**Task goal**
Report each line of the data that has "computer" somewhere in it.

**Dataset entries**
◇ ◇ ◇ ◇ ◇

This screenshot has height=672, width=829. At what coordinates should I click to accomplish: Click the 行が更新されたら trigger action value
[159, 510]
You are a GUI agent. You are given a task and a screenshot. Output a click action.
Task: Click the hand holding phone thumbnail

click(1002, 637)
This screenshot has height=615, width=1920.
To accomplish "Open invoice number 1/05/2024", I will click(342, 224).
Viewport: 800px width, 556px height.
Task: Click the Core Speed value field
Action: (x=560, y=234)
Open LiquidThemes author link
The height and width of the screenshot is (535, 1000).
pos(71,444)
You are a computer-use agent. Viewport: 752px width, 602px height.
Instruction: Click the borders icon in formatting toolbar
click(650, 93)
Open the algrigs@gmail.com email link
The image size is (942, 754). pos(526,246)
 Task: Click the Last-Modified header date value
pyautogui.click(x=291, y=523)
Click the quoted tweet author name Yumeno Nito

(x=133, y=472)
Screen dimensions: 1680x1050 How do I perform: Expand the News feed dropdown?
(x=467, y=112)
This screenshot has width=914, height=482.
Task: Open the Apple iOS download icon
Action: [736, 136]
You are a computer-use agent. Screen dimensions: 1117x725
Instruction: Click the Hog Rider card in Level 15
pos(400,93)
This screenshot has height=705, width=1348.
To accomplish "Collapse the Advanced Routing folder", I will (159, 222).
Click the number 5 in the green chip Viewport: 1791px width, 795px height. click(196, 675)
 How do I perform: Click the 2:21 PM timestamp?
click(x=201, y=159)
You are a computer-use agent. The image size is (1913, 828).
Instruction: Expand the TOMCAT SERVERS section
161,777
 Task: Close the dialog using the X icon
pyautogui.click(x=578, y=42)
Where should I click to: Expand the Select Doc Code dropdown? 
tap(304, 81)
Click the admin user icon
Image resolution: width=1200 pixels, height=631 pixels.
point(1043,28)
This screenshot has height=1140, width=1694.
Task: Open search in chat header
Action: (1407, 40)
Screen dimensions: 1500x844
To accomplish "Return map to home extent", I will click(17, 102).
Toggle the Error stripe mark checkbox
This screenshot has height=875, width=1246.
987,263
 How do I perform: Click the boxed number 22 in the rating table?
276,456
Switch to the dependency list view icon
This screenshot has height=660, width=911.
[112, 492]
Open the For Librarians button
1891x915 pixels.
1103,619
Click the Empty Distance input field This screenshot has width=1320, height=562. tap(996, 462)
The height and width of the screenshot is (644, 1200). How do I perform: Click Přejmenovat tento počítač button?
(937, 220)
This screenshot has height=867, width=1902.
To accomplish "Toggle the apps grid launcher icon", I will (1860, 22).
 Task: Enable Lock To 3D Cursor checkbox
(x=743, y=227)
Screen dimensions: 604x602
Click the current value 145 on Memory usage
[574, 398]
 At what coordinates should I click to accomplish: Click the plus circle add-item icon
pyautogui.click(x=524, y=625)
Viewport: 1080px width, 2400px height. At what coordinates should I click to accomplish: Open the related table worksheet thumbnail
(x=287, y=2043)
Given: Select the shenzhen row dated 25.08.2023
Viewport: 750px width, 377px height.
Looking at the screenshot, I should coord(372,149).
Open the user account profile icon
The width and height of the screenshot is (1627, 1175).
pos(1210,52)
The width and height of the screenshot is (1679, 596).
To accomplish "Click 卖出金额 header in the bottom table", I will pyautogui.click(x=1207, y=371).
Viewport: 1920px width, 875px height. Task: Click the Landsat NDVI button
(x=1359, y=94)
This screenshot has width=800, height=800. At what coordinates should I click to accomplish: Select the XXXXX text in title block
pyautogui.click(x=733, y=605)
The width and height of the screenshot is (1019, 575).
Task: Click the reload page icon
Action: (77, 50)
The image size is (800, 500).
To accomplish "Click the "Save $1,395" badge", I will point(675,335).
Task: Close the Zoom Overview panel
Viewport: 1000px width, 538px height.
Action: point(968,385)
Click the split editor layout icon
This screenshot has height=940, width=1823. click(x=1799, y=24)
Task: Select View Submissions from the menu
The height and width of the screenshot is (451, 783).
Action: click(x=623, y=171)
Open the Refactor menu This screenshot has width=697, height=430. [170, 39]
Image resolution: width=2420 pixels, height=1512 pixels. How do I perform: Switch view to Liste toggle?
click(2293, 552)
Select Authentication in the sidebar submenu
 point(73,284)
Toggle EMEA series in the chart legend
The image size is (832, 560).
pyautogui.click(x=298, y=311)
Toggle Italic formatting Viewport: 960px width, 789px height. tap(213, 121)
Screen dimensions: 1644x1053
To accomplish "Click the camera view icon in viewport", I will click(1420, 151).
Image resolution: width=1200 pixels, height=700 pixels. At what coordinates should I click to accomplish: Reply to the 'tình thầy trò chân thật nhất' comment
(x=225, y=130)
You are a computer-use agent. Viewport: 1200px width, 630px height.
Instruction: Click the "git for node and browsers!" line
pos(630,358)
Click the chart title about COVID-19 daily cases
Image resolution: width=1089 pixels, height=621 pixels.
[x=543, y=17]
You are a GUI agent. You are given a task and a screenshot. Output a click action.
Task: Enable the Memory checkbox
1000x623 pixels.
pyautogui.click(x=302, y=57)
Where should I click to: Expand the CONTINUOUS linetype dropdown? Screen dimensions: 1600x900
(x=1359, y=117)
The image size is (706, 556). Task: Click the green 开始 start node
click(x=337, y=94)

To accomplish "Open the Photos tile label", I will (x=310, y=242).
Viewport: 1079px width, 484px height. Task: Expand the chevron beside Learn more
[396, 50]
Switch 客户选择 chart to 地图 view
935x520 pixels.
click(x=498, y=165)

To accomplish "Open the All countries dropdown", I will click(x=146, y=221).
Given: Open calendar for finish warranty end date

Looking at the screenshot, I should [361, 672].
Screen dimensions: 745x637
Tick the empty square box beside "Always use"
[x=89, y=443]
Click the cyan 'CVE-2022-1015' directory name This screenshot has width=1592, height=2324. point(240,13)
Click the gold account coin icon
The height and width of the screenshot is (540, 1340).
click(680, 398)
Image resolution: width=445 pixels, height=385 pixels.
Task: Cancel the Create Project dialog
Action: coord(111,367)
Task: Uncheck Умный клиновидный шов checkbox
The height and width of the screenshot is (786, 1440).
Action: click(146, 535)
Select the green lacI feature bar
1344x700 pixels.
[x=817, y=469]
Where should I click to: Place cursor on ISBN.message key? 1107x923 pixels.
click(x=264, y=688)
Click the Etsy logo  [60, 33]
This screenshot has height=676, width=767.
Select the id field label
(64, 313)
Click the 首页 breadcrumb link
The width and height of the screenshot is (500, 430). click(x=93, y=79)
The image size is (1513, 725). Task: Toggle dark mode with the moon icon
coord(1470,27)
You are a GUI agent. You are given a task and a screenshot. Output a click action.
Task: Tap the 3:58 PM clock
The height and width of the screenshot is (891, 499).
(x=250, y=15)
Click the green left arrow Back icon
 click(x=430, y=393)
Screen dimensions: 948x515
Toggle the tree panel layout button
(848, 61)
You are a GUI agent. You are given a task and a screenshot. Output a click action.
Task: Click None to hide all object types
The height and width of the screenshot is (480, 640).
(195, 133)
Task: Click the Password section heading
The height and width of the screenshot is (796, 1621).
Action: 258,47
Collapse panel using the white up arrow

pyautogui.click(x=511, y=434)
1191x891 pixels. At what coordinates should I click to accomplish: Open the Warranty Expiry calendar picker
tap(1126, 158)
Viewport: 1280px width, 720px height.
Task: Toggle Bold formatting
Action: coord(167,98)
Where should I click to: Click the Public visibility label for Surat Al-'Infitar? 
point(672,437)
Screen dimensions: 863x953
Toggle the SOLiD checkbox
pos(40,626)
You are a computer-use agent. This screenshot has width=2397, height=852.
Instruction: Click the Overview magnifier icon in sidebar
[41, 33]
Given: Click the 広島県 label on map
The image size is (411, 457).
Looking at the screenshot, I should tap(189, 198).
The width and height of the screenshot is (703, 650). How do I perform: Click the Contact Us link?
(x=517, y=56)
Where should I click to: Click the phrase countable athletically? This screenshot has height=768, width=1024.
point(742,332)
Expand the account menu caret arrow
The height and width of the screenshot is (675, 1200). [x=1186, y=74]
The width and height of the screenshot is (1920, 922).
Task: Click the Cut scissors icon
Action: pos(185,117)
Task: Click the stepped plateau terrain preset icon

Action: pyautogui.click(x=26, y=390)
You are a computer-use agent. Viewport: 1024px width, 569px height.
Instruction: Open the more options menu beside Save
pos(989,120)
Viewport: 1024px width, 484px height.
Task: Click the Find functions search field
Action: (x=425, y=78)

◇ ◇ ◇ ◇ ◇

**Solution to this exercise**
You are a computer-use agent. Viewport: 752px width, 602px height.
You are a computer-use agent. Screen dimensions: 1117x725
You are a computer-use agent. The image size is (1913, 828).
You are a computer-use agent. Viewport: 1200px width, 630px height.
You are a computer-use agent. This screenshot has width=2397, height=852.
You are a computer-use agent. Viewport: 1024px width, 569px height.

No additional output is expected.